§ **DATA FOR PROCESSING**:
Content starts
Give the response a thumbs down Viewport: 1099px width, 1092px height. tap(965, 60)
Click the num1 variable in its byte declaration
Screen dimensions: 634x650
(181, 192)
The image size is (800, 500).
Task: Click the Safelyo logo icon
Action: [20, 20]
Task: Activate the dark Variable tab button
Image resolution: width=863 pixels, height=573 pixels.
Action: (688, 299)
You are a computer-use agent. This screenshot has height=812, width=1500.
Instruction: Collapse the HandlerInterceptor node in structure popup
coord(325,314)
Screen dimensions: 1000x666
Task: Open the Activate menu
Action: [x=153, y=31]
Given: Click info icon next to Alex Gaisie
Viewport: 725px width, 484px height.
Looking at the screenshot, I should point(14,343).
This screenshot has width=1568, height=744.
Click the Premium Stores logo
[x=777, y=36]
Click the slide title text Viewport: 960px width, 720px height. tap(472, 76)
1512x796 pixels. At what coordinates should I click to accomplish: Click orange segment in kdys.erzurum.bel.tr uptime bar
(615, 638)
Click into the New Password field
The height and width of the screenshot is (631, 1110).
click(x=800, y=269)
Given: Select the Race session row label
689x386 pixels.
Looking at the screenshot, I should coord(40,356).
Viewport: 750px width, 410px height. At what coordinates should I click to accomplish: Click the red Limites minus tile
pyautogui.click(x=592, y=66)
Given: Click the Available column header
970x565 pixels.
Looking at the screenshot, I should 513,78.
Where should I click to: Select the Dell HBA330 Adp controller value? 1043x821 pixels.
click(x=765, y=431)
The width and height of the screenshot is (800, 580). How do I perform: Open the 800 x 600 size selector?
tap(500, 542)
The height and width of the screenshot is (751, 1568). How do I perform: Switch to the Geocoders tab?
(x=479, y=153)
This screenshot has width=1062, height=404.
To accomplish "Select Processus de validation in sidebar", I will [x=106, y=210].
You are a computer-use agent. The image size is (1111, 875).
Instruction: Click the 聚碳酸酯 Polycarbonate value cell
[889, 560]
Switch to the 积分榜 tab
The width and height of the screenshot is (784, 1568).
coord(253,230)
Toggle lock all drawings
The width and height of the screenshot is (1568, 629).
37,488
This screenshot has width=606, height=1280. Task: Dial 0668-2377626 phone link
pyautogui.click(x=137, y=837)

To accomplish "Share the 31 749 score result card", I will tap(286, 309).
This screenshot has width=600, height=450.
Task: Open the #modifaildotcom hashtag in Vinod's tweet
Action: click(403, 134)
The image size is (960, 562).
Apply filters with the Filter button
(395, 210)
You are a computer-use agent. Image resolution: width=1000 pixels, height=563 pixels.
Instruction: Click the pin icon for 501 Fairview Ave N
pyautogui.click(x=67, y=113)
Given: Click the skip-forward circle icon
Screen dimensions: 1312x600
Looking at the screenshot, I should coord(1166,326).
Content ends
§ **EXERCISE AIM**:
With the line containing "Given: Click the skip-forward circle icon" as the start, transcribe each line through the end of the listing above, exactly and only.

§ **COMPLETED TASK**:
Given: Click the skip-forward circle icon
Screen dimensions: 1312x600
Looking at the screenshot, I should coord(1166,326).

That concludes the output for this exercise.